_SOURCE EXCERPT_
⟨

IP cores in ASICs come in a range of formats. "Soft IP" means the IP is not physically synthesised for you. "Hard IP" means it has been. The implications are massive for all the back end work. Once the IP is Hard, I am restricted in how the IP is tested, clocked, resetted and powered.
For front end work, IP cores can be represented by cycle accurate models. These are just for simulation. During synthesis you use a gate level model.
Hardware emulators are expensive, but a single mask respin at 7, 10, or 16nm is even more expensive.
Nobody in their right mind would produce an ASIC without going through simulation as a form of validation. For anything non-trivial, that means FPGA.
The ability to perform constrained randomised verification is only workable via UVM or something like it. For large designs that is arguably the best verification methodology. Without visibility through the design to observe and record the possible corner cases of transactions, you can't be assured of functional coverage.
While FPGAs can run a lot more transactions, the ability to observe coverage of them is limited.
I have worked on multiple SoCs for Qualcomm, Canon and Freescale. FPGAs don't play a role in any SoC verification that I've worked on.
In this case, I'd guess its got a lot to do with cost vs relevance of the simulation. If you're Intel or AMD making a processor, I bet FPGA versions of things are not terribly relevant because it doesn't capture a whole host of physical effects at the bleeding edge. OTOH for simpler designs on older processes, one might get a lot of less formal verification by demonstrating functionality on an FPGA. But this is speculation on my part.
Process -- This is the science of creating circuits on silicon wafers using lithography, etching, and doping. There is a large body of knowledge around the physics involved here. Materials science and Physics and Silicon Fabrication are all good places to start.
Chip Design -- This is creating circuits which are run through a tool that can lay them out for you automatically. HDLs teach you to describe the semantics of the hardware in such a way that a tool can infer actual circuits. Generally a solid understanding of digital logic design is a pre-requisite, and then you can learn the more intimate details of timing closure, or floor planning, signal propagation and tradeoffs of density and speed.
IP -- Clearly all of the intellectual property law is a huge body but most of the IP around chips is patent law (how the chips are made) and copyright law (how they are laid out).
https://lagunita.stanford.edu/courses/Engineering/Nano/Summe...
No substitute for learning the physics, but at least it kind of gives you some idea of what's involved. In addition to all the crazy technology involved in fabricating the chips, the packaging technology has gotten really sophisticated. It can be very confusing about what's the difference BGA, WLCSP, stacked dies, etc. Anyway the course covered a lot different types of processing with examples.
Sadly I never got to hear the full story on how they came to be but I did get a good look at the packaging pipeline that Intel used at the time. It was extensive even then with half a dozen entities providing steps in the path.
[1] https://electronics.stackexchange.com/questions/7042/how-muc...

⟩

_JOBS_
1. In the chip design thread, what kind of model is used during synthesis?
2. From the chip design thread, copy word for word the passage starting at "Process -- This" and ending at "density and speed.".

_INFORMATION PROVIDED_
⟨

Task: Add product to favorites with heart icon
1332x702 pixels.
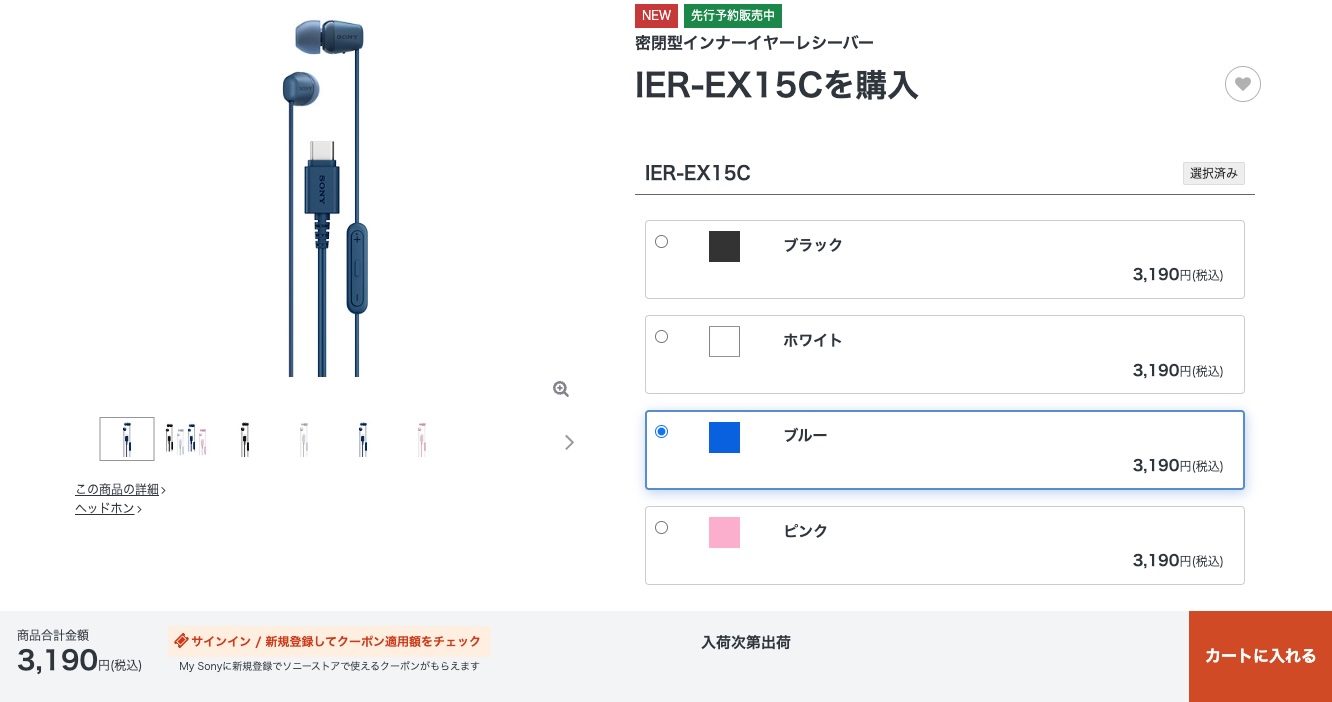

⟩

_RESULTS IN ORDER_
1. A gate level model.

2.
Process -- This is the science of creating circuits on silicon wafers using lithography, etching, and doping. There is a large body of knowledge around the physics involved here. Materials science and Physics and Silicon Fabrication are all good places to start.
Chip Design -- This is creating circuits which are run through a tool that can lay them out for you automatically. HDLs teach you to describe the semantics of the hardware in such a way that a tool can infer actual circuits. Generally a solid understanding of digital logic design is a pre-requisite, and then you can learn the more intimate details of timing closure, or floor planning, signal propagation and tradeoffs of density and speed.